Our narrative began with a mission – to transform lives. To achieve this, we had to transform our institution from an inconsistent employability offer and careers service to something radically different, where students experience, saw, heard, and felt their employability success was a dynamic and normal part of a Hallam student experience.
When reviewing employability, institutions should consider the balance and mode of employability at a course level, enabling students to articulate their learning, experiences, and skills which positively contribute to graduate employment and lifelong success.

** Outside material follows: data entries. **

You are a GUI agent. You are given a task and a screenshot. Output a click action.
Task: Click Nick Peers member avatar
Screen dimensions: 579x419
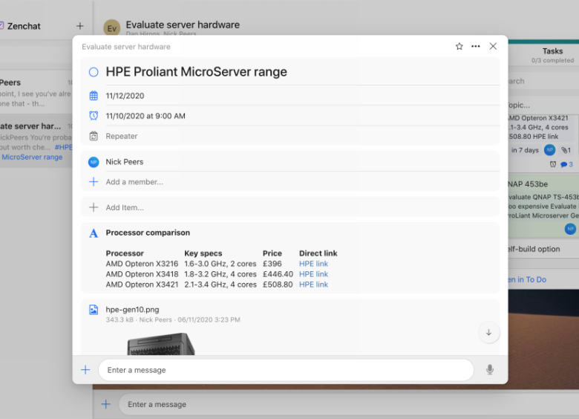coord(94,162)
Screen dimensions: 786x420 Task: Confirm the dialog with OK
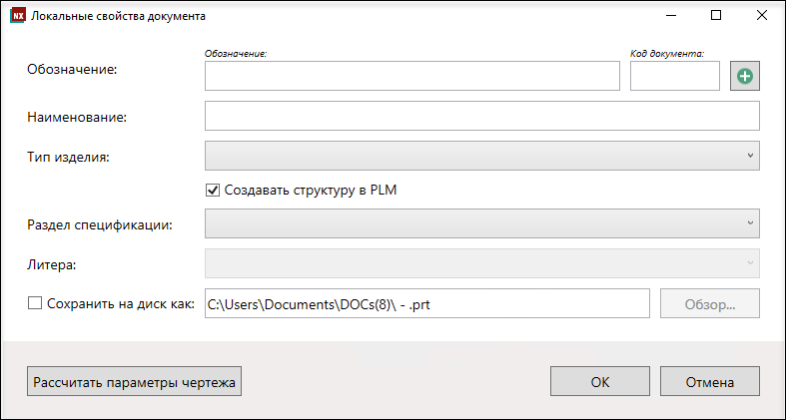coord(600,381)
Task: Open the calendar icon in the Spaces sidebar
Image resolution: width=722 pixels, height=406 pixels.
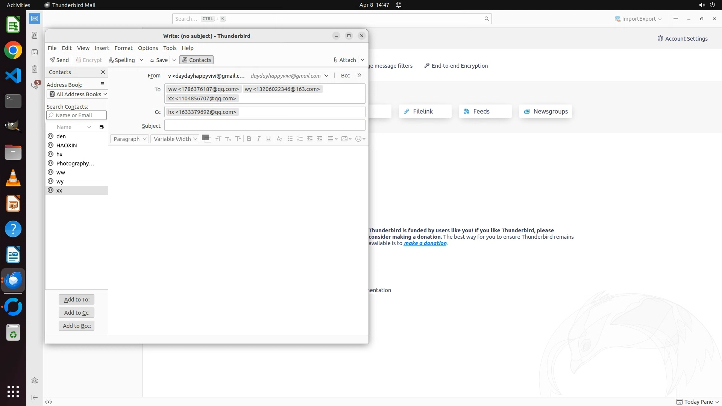Action: coord(35,52)
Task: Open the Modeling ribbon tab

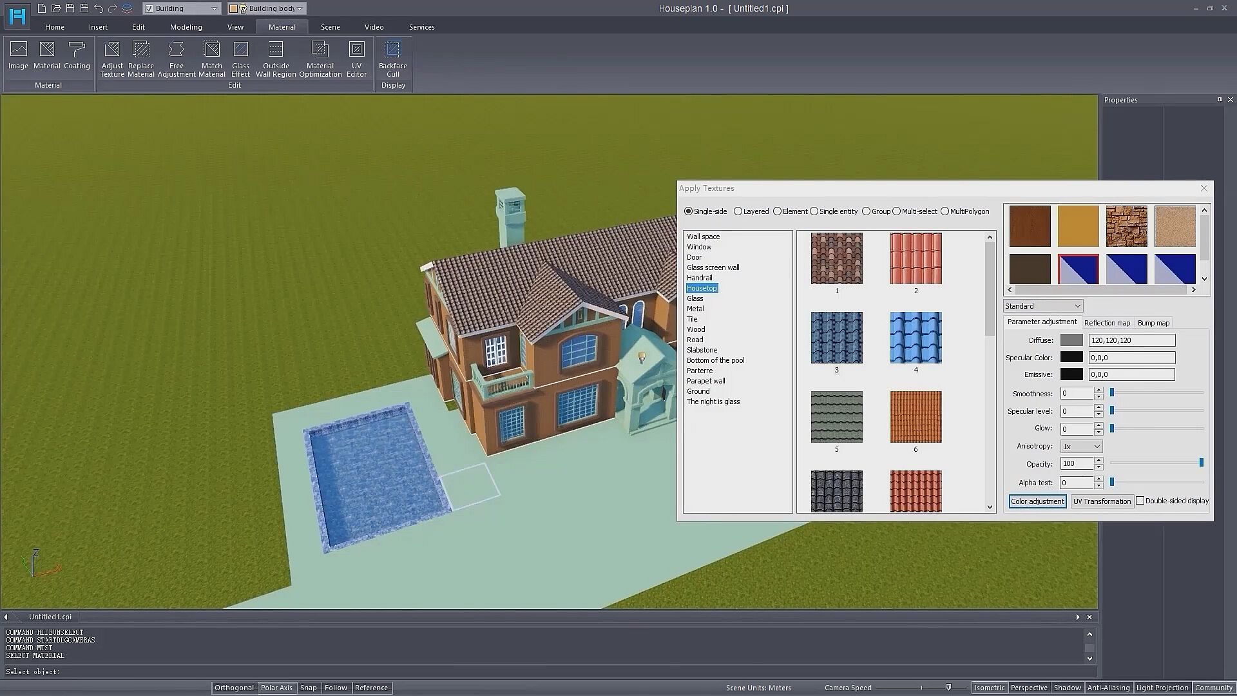Action: pyautogui.click(x=186, y=27)
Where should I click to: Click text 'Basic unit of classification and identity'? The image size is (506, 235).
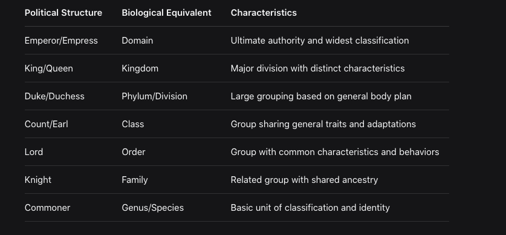310,208
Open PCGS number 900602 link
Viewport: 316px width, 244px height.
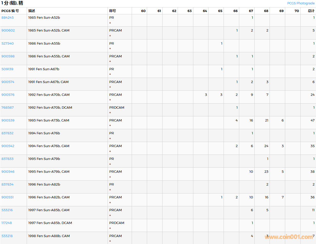click(x=8, y=31)
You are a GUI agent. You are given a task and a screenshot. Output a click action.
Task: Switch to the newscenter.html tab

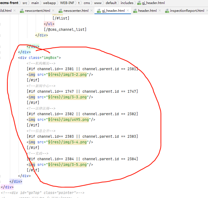76,11
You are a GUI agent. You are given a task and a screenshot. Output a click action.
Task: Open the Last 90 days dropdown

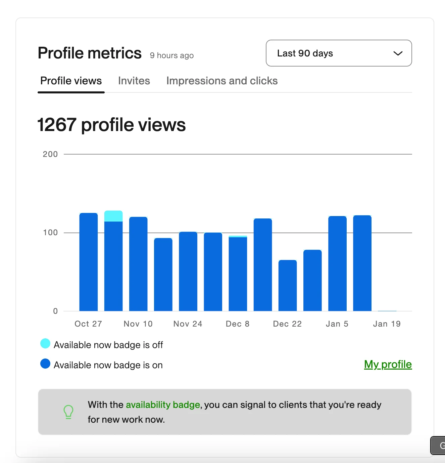coord(338,53)
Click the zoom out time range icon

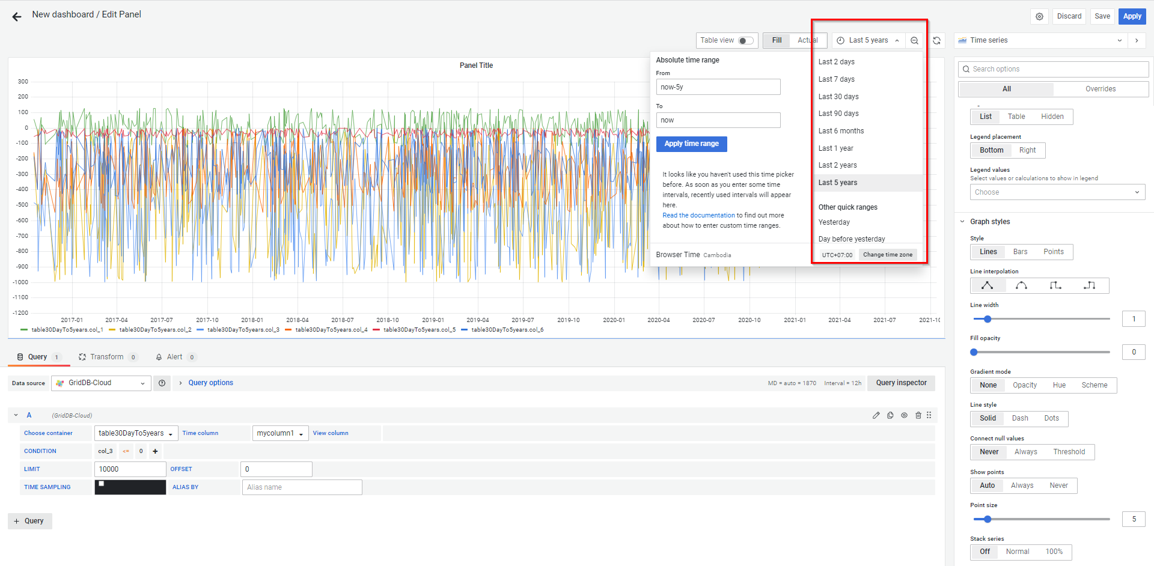[x=914, y=41]
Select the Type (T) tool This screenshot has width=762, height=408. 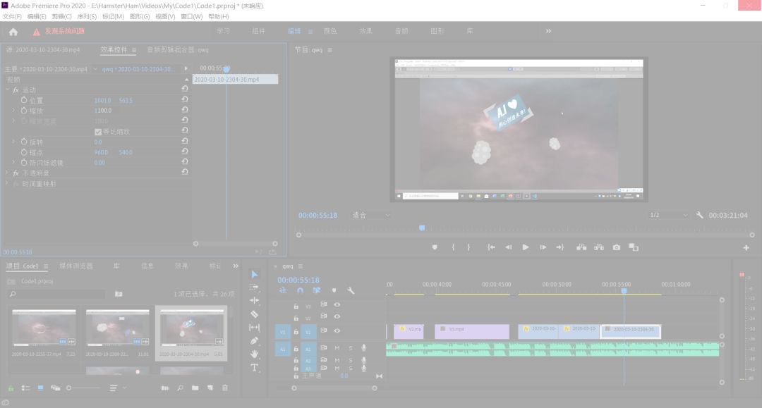point(255,368)
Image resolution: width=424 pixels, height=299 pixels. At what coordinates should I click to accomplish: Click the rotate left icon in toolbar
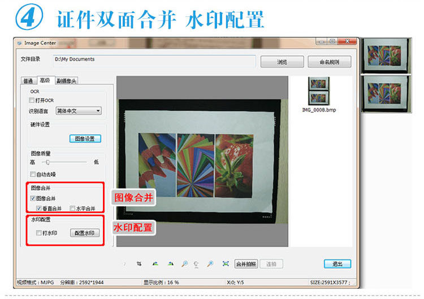click(x=155, y=263)
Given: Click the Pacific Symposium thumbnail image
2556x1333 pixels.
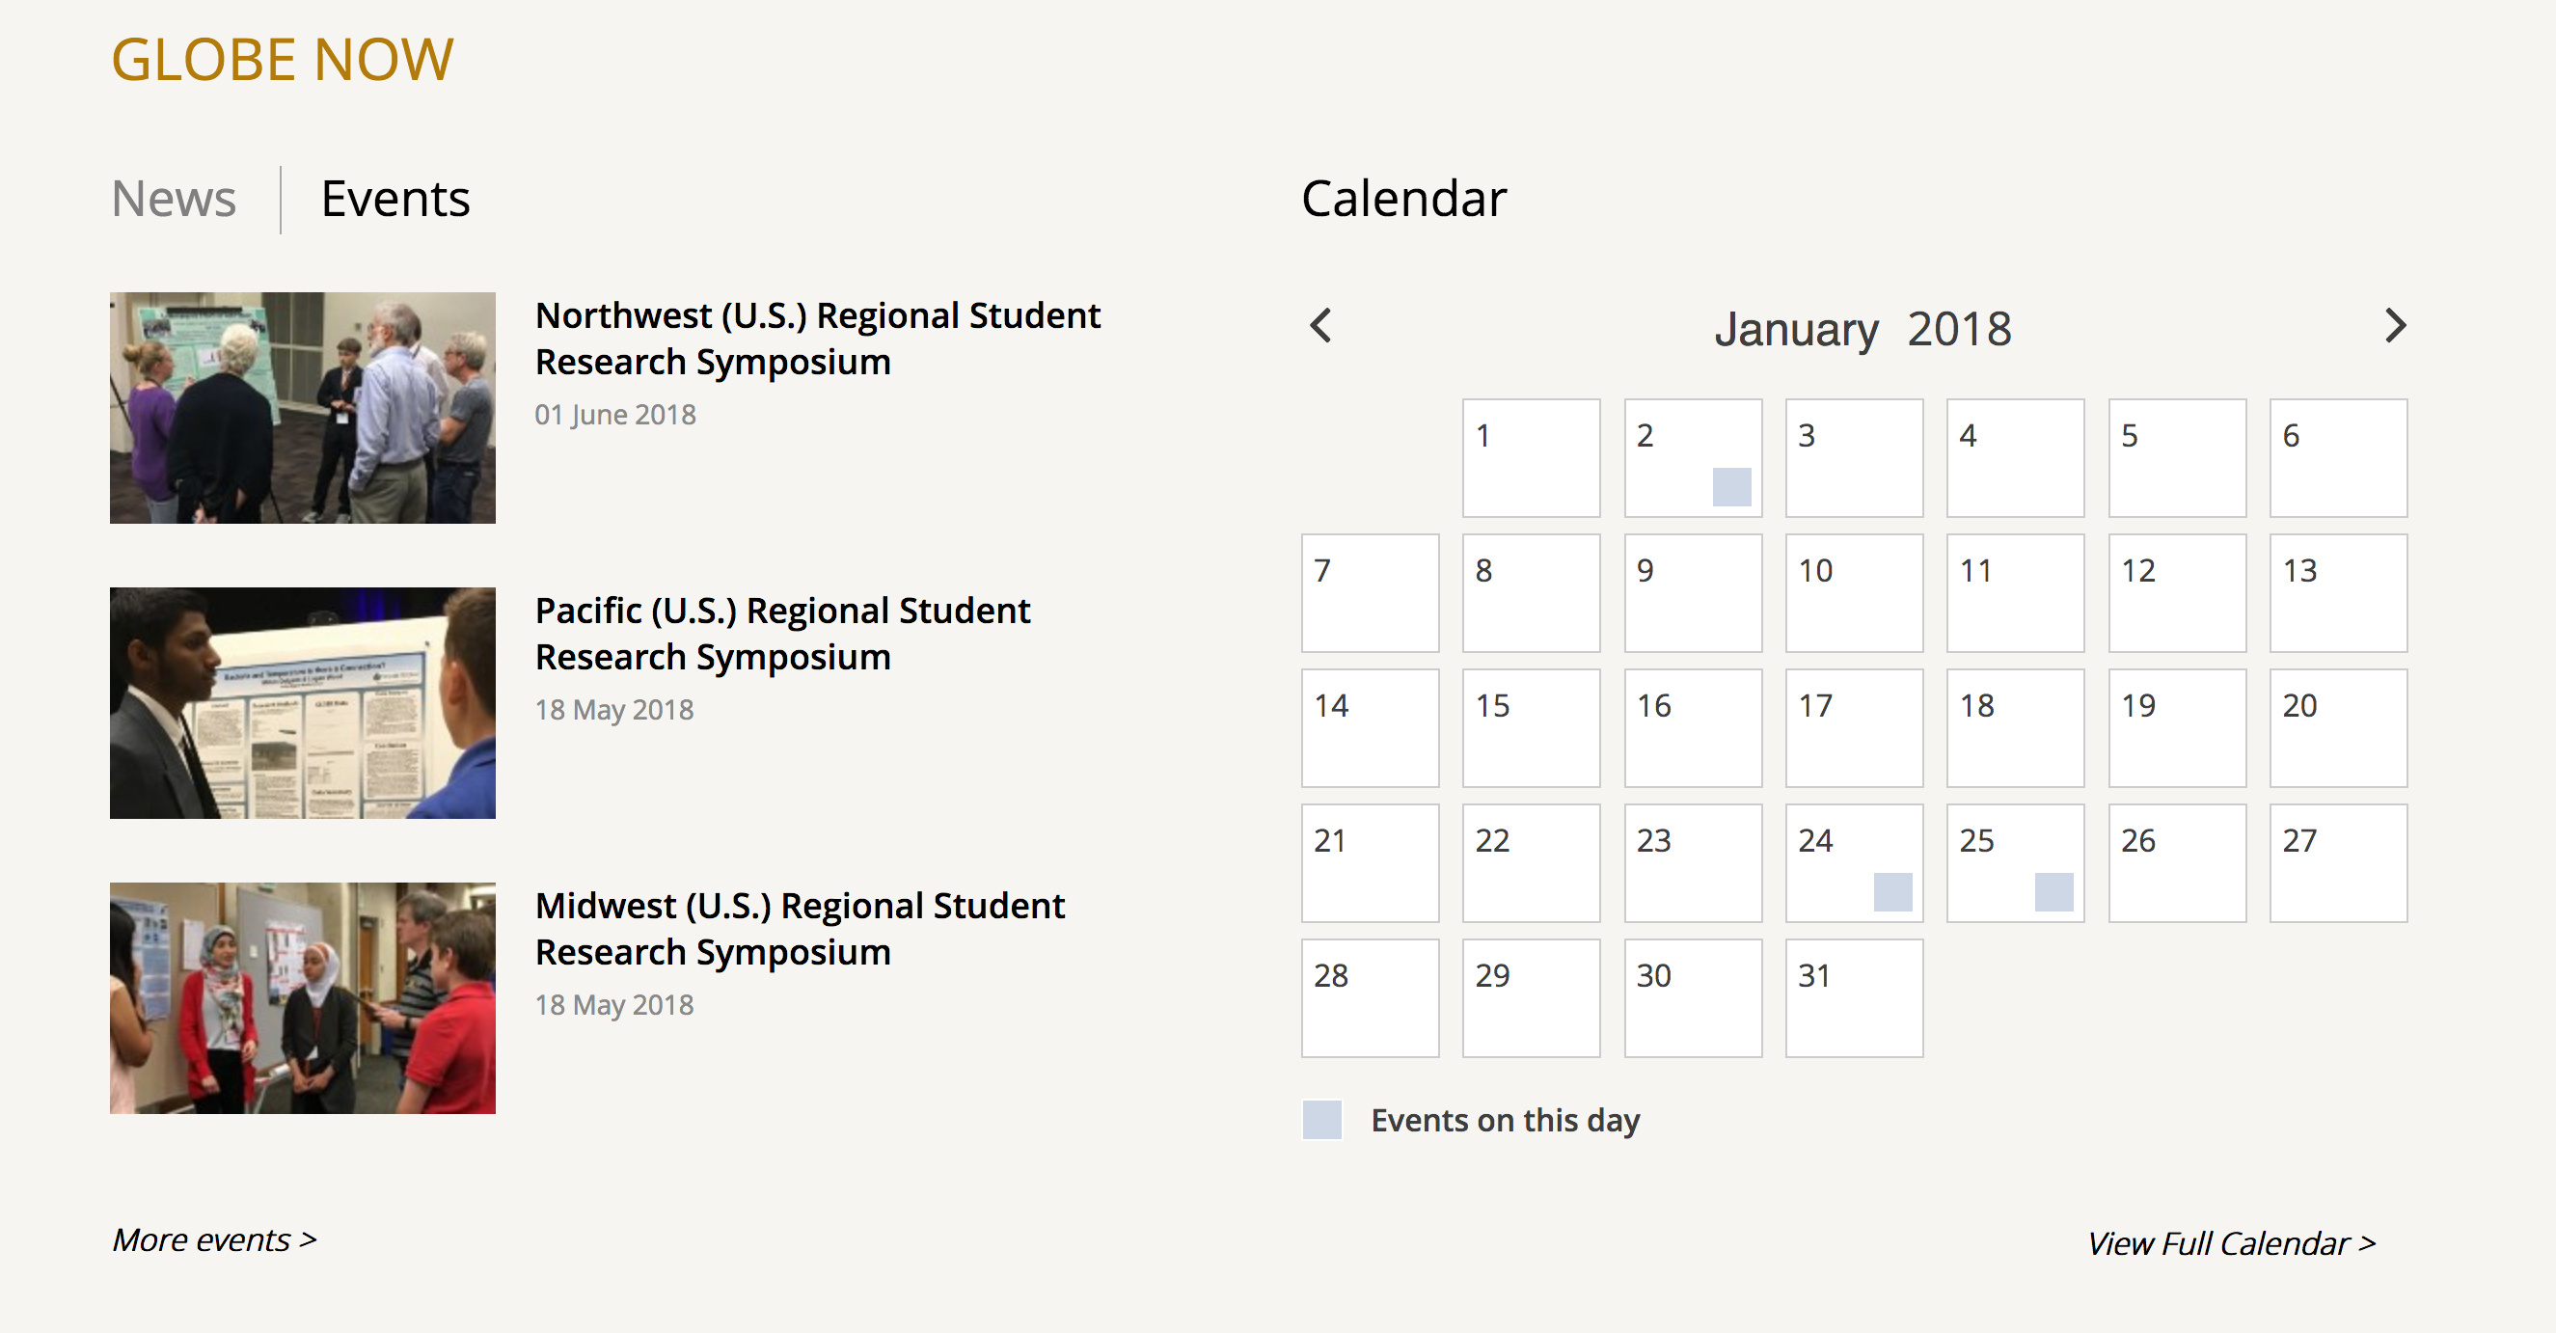Looking at the screenshot, I should pos(303,703).
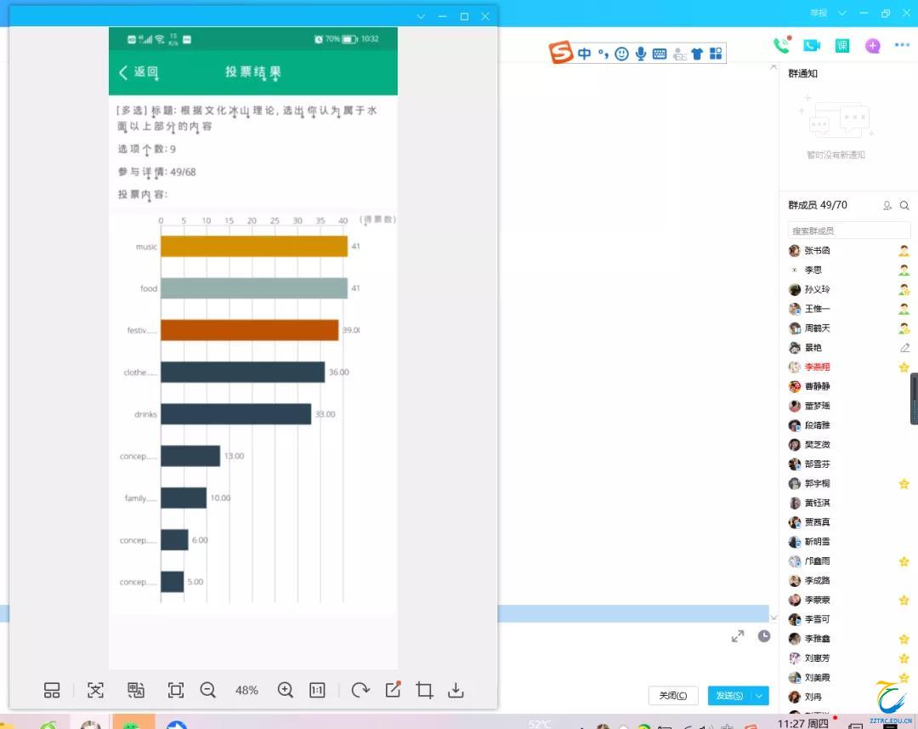Image resolution: width=918 pixels, height=729 pixels.
Task: Open the send options dropdown arrow
Action: [x=760, y=696]
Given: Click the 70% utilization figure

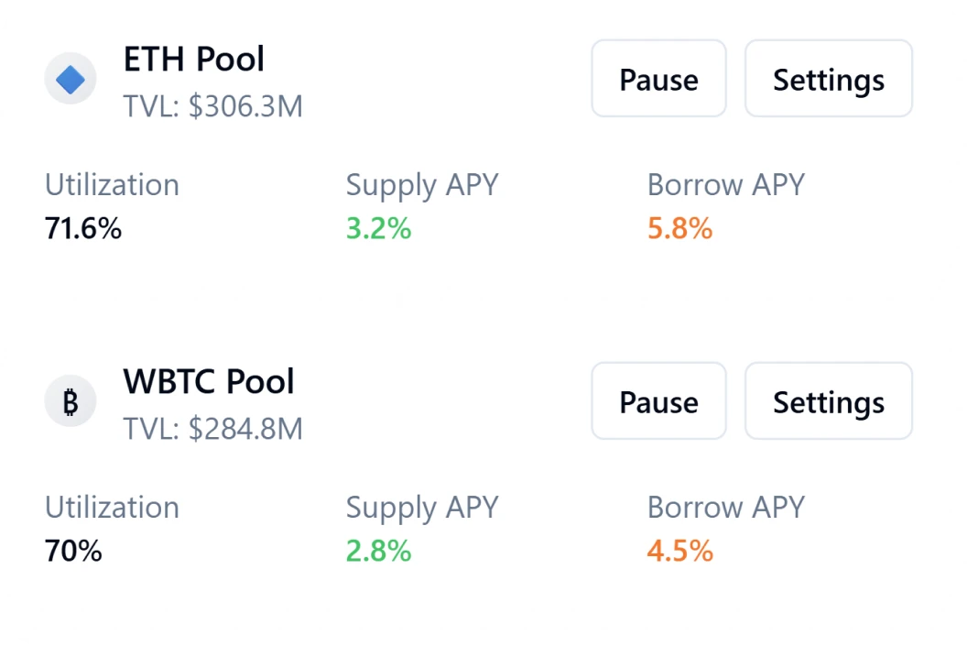Looking at the screenshot, I should 72,551.
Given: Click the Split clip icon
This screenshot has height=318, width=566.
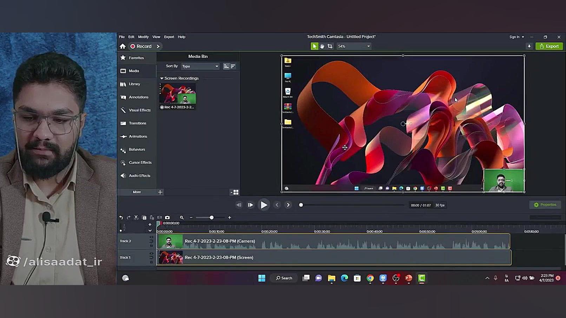Looking at the screenshot, I should click(x=159, y=218).
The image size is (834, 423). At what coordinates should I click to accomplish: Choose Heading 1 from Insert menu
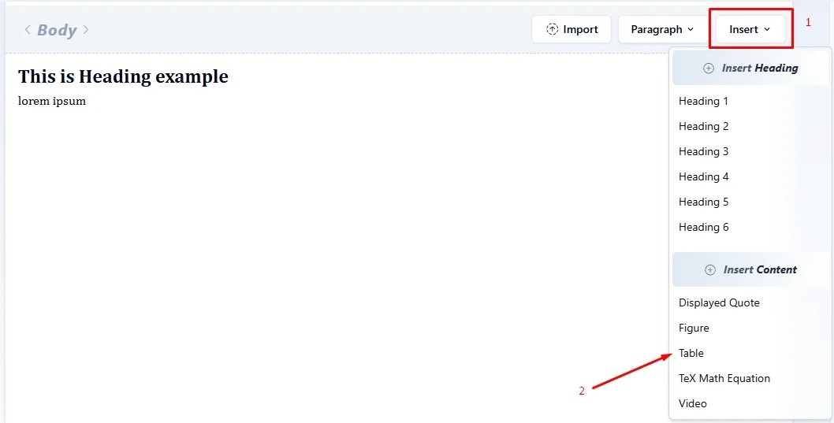(703, 101)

These are what I believe to be the critical success factors for achieving a radical change to employability across institutions:
1. Understand your place.
2. Develop a clear strategic imperative.
3. Senior leadership engagement.
4. Be radical.
5. Network as an institution.
6. Be flexible.
7. Support entrepreneurship.
8. Embrace risk and creativity.
9. Tell your story.
10. Measure your impact.
Of course, this isn’t job done. While much work is still to be done, as we seek to further normalise employability and ensure all our graduates thrive in this ever-changing graduate market, we believe we are well positioned for sustained and sustainable success.
We are confident and determined that Hallam students will benefit hugely from the immense efforts to deliver the employability strategy and the support of employers and its community.